(Dataset excerpts)

BEGIN

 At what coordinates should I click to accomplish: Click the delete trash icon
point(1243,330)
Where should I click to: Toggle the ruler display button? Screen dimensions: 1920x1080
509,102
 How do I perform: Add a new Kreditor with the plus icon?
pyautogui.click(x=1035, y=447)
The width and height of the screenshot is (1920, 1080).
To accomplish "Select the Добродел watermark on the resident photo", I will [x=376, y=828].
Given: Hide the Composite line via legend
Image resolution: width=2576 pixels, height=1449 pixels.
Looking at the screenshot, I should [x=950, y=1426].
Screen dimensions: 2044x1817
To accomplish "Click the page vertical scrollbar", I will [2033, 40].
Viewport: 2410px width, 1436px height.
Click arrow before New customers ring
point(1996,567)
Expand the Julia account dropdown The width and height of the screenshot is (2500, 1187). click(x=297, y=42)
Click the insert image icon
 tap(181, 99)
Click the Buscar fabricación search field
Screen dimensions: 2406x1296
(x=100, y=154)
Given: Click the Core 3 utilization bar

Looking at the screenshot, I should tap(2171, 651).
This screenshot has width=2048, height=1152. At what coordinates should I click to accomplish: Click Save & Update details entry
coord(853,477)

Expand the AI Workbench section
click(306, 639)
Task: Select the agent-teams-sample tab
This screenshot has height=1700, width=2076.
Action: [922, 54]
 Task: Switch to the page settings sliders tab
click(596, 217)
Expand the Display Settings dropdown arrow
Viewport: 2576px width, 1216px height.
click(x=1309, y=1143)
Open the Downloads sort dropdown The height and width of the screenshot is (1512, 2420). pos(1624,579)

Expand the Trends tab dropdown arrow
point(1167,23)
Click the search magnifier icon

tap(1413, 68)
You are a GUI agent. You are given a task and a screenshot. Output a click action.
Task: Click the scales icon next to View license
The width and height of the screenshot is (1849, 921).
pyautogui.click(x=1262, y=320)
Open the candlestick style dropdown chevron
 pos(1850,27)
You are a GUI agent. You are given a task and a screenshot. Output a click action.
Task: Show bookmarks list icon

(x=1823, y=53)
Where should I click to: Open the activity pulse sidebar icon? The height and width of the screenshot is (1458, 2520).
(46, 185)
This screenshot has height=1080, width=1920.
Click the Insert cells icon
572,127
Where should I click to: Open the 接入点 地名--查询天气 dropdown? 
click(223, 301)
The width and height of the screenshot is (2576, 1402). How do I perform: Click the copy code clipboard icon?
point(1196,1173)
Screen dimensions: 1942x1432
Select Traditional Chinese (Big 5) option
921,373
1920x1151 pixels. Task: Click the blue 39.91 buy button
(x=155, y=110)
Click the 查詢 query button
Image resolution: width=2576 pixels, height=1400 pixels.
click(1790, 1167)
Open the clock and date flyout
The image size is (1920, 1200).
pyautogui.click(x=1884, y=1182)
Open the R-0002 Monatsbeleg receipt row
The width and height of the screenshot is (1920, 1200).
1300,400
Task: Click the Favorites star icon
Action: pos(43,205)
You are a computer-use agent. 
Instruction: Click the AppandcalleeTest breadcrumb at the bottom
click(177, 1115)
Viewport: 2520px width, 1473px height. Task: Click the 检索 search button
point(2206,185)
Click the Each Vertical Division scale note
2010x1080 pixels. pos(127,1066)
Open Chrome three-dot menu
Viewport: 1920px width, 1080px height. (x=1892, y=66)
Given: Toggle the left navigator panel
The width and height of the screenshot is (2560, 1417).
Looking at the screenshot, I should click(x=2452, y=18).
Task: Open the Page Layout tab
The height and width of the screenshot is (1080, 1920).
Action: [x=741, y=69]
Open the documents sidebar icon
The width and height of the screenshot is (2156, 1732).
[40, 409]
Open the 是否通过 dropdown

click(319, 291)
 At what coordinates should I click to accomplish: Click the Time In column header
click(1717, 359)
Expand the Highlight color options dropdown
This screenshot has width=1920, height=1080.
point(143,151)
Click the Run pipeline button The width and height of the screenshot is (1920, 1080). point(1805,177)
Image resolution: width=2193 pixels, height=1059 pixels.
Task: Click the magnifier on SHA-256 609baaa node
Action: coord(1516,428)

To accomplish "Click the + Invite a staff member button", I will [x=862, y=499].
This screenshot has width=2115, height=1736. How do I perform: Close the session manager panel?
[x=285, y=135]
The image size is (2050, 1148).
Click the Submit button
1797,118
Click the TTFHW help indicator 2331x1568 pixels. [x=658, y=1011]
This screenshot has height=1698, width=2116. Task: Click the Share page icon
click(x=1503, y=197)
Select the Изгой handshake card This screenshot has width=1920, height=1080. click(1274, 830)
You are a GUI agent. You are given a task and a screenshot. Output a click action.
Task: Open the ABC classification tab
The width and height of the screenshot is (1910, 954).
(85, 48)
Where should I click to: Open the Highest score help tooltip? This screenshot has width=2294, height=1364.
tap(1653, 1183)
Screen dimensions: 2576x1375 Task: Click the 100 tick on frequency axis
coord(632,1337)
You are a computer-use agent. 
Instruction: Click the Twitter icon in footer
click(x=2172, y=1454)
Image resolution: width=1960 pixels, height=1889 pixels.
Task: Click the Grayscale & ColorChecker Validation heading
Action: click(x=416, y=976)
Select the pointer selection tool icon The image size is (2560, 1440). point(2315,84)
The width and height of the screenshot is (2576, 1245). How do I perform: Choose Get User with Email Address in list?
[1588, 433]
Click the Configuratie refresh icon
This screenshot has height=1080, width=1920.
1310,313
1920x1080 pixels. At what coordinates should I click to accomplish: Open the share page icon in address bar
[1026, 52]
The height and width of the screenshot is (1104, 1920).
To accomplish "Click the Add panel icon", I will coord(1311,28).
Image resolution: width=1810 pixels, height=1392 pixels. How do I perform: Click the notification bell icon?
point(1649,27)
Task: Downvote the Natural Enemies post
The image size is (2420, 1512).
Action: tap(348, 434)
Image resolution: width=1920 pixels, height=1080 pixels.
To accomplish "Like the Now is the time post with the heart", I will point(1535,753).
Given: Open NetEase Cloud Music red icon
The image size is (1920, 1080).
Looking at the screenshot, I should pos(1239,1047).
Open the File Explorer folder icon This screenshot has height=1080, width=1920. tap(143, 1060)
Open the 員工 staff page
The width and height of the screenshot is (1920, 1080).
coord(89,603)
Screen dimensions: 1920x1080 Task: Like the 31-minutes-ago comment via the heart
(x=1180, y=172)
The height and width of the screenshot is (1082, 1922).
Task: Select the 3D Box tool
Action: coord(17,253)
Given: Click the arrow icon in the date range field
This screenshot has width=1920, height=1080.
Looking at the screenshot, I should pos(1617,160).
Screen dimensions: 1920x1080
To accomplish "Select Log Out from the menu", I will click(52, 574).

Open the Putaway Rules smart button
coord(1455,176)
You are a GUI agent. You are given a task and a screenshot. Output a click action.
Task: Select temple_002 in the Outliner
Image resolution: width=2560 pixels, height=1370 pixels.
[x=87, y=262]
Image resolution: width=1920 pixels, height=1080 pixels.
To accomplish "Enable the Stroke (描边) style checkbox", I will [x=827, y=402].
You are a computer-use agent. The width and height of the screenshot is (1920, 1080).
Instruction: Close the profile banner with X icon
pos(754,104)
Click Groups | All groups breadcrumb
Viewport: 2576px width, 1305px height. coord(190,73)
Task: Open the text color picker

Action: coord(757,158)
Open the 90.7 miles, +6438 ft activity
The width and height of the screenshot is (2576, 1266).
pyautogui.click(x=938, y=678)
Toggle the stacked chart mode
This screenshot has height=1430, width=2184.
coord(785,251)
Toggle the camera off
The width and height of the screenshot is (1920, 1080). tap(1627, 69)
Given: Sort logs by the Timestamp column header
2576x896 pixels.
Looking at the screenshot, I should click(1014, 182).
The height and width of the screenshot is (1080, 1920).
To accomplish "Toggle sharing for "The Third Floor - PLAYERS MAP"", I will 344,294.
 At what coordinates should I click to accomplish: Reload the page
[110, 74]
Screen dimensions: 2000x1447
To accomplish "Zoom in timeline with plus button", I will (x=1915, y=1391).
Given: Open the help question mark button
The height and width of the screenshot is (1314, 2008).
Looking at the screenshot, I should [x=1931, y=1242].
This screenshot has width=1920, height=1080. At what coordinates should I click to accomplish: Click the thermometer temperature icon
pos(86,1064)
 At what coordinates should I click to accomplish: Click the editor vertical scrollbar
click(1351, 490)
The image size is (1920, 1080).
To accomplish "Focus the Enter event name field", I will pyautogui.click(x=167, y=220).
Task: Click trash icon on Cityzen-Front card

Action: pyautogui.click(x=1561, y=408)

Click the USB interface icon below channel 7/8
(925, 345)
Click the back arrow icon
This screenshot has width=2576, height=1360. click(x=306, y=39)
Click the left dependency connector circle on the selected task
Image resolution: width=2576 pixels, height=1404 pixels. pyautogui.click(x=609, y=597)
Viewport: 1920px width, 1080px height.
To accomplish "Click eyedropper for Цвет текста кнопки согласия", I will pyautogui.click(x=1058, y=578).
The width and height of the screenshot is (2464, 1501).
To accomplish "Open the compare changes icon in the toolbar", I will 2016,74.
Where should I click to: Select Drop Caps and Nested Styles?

END

How to complete this task
An exact copy of the lines above, from the one containing "Task: Downvote the Natural Enemies post" through the one containing "Given: Click the arrow", is the whole of the answer.

Result of this task
Task: Downvote the Natural Enemies post
The image size is (2420, 1512).
Action: tap(348, 434)
Image resolution: width=1920 pixels, height=1080 pixels.
To accomplish "Like the Now is the time post with the heart", I will point(1535,753).
Given: Open NetEase Cloud Music red icon
The image size is (1920, 1080).
Looking at the screenshot, I should pos(1239,1047).
Open the File Explorer folder icon This screenshot has height=1080, width=1920. tap(143, 1060)
Open the 員工 staff page
The width and height of the screenshot is (1920, 1080).
coord(89,603)
Screen dimensions: 1920x1080 Task: Like the 31-minutes-ago comment via the heart
(x=1180, y=172)
The height and width of the screenshot is (1082, 1922).
Task: Select the 3D Box tool
Action: coord(17,253)
Given: Click the arrow icon in the date range field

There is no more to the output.